人民網日本語版 2017年11月02日09:13

5.審査所感

日中友好中国大学生日本語卒業論文コンクールはすでに第十七回を迎えてきましたが、日本において審査会が行われたのは今回が始めてです。本場の美味しい日本料理に舌鼓を打ちつつ、論文審査が捗りました。

文学部門に提出された論文は全部で十二本で、全体的には質の高い論文が多く、現代日本文学研究をテーマとする論文の量が増え、従来古典を中心とした論文構成に変化が見られるのはこの三、四年来の特徴となっています。

今年、一等賞と選定されたのは「中日両国の漢文教育の比較研究」という論文です。審査委員が三人揃って本論文を高く評価したのは、作者が論文に取り組む姿勢そのものです。中国側の資料と日本側の資料を丁寧に精査した上、比較の方法を用いて、その共通点と相違点を指摘し、更にその原因の分析を試みました。一見地道な研究ですが、いかにも大学生らしい論文となっています。コンクールの回数が重なるにつれて、論文の質が大分向上しました。その反面、入賞を目当てに、奇抜なテーマや長さで勝負する論文、そして先生の過度指導の痕跡が濃厚に窺われる論文が増えたのも事実です。正直言って所詮、大学生の卒業論文なので、斬新な理論を創造したり、修士や博士並みの研究成果を生み出したりするようなことは、そもそもわれわれは期待しておりません。日頃の勉強を通じて身に付けた知識や研究方法を生かし、真剣に取り組めば、良い論文がまとめられると、今回の一等賞の論文はそれを如実に物語っていると思います。

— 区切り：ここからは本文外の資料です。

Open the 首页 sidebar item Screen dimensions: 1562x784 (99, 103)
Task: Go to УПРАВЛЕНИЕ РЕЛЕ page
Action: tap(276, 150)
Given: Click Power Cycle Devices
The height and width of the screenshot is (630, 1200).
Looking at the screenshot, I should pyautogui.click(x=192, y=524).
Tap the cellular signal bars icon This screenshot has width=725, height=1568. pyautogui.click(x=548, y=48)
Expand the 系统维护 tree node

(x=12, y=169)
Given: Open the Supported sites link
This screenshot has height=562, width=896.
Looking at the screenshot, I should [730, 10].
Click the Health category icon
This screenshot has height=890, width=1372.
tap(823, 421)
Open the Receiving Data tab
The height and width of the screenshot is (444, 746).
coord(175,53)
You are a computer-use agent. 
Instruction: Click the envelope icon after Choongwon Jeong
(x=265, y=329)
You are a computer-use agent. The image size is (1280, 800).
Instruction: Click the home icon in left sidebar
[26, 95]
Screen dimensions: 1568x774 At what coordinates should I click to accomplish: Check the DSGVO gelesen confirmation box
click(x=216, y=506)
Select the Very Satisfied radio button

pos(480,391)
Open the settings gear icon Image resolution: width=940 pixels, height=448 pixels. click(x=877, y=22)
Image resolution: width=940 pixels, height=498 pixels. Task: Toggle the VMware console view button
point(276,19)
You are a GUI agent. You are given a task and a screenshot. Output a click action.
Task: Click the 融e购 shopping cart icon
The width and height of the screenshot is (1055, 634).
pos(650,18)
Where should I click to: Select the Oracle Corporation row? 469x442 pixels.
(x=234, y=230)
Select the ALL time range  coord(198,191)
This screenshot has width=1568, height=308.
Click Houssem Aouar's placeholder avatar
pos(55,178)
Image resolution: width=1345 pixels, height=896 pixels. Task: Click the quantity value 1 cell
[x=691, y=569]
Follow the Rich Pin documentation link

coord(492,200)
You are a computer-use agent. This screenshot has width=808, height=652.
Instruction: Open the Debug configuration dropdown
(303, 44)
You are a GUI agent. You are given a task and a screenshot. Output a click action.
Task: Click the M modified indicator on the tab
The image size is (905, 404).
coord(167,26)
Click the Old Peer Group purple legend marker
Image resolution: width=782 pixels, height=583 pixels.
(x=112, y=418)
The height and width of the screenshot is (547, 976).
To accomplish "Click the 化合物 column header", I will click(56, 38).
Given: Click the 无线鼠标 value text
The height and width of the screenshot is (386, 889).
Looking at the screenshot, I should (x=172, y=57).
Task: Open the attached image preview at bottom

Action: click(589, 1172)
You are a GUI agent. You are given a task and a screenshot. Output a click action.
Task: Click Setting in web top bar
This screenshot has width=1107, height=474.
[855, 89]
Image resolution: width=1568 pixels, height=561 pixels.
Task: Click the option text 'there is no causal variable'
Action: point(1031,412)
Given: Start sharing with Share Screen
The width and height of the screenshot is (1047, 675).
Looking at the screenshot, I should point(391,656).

今回の論文審査を通じて感じたもう一つのことは、論文の質的な向上だけでなく、研究分野も多岐に渡っているのです。だた、その中で注意すべきなのは、所詮日本語学部の学生が書いた論文なので、論文の主題はやはり日本文学に関するものでなければならないでしょう。例えば、今回提出された論文の中に、魯迅先生の小説における日本文学の影響研究があります。所謂比較文学の研究方法はいいですが、研究対象は魯迅文学なので、言うまでもなく中国文学の範疇なので、本コンクールの趣旨には合わないのです。そのため、論文の出来ばえはいずれにせよ、やもえず審査対象から外しました。その点について今後各大学は論文推薦にあたって、注意すべきなのでしょう。